Intriguing physicochemical properties and impact of co-dopants on N-doped graphene oxide based ZnS nanowires for photocatalytic application

Superparamagnetic N-doped graphene oxide (GO)- with ZnS nanowires was synthesized by a one-step hydrothermal method by doping dilute amounts of Ga, Cr, In, and Al ions for water treatment and biomedical applications. In these experiments, to enhance their properties, 2% of Ga3+, In3+, and or Al3+ were codoped along with 2% Cr ions in these ZnS nanowires. The nanocomposite with the composition, In0.02Cr0.02Zn0.96S, has better photocatalytic efficiency than other co-doped nanocomposites. The In (metalloids) and Cr (transition metal ion) are the best combinations to increase the magnetic properties which are beneficial for photocatalytic activity.
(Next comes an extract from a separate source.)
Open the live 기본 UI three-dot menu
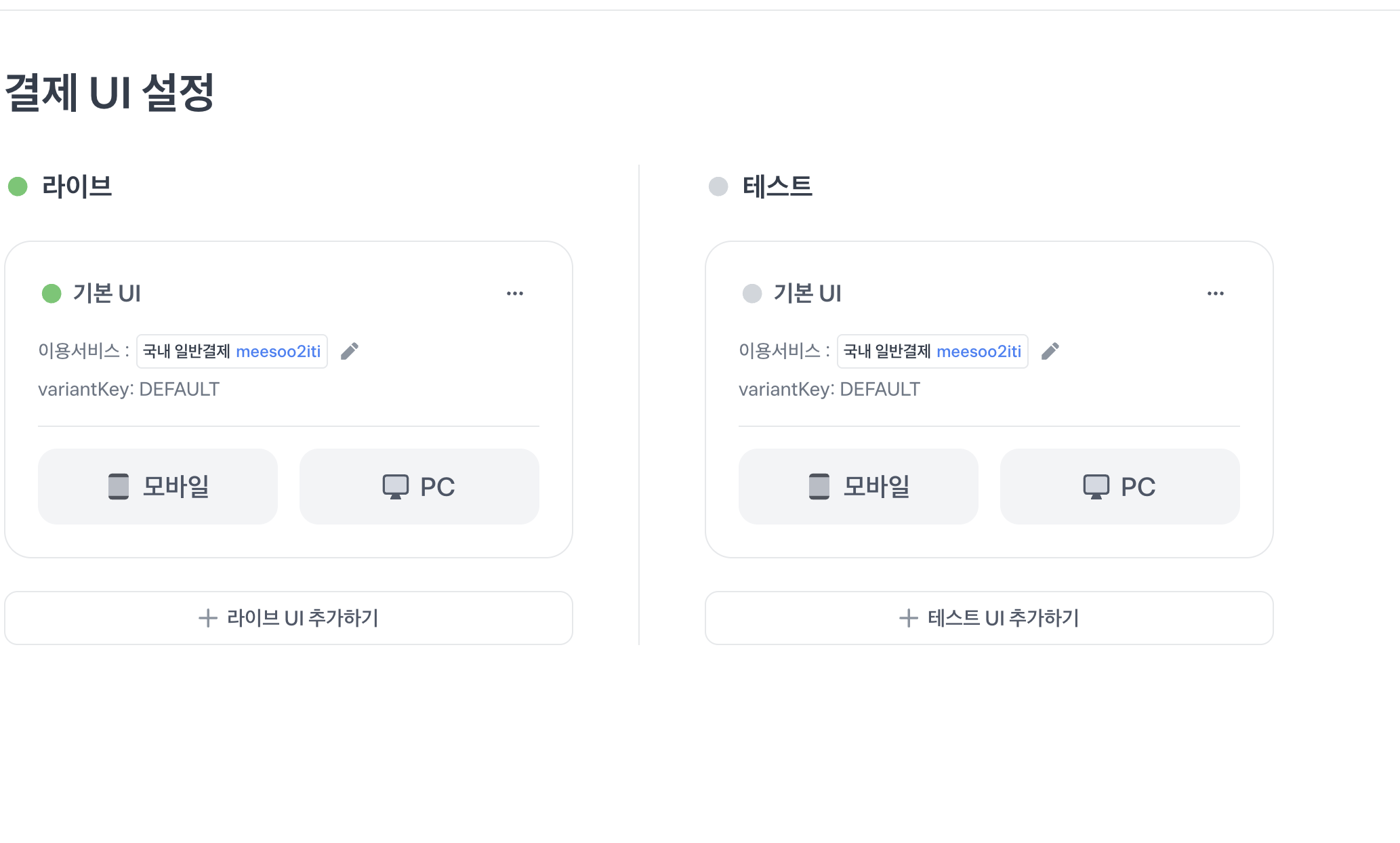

Synthesized nanocomposite materials were characterized by several techniques such as X-ray diffraction, Field emission-scanning electron microscope (FESEM) with EDAX, vibrating sample magnetometer (VSM), UV-Vis, X-ray photoelectron spectroscopy (XPS), and fluorescence spectroscopy. The correlation of intriguing magnetic properties with their photocatalytic properties is also discussed. XPS was employed for the detection of surface defects, phase transformation, and the nature of chemical components present in the nanocomposites. The Frankel and substitutional defects have a direct impact on photocatalytic activity that was determined from the fluorescence (FL) spectroscopy. FL and XPS reveal that the Cr and In codoped composite has a higher percentage of defects hence its photocatalytic efficiency reaches 94.21%.

Automated summary

Superparamagnetic N-doped graphene oxide (GO)- with ZnS nanowires were synthesized by a one-step hydrothermal method with codoped Ga3+, In3+, Al3+ and Cr ions for enhanced water treatment and biomedical applications. The In0.02Cr0.02Zn0.96S nanocomposite showed superior photocatalytic efficiency due to the best combination of In and Cr as dopants. Characterization techniques such as XRD, FESEM with EDAX, VSM, UV-Vis, XPS, and fluorescence spectroscopy were used to analyze the synthesized nanocomposite materials and investigate the correlation between magnetic and photocatalytic properties. XPS revealed a higher percentage of defects in the Cr and In codoped composite, resulting in a photocatalytic efficiency of 94.21%.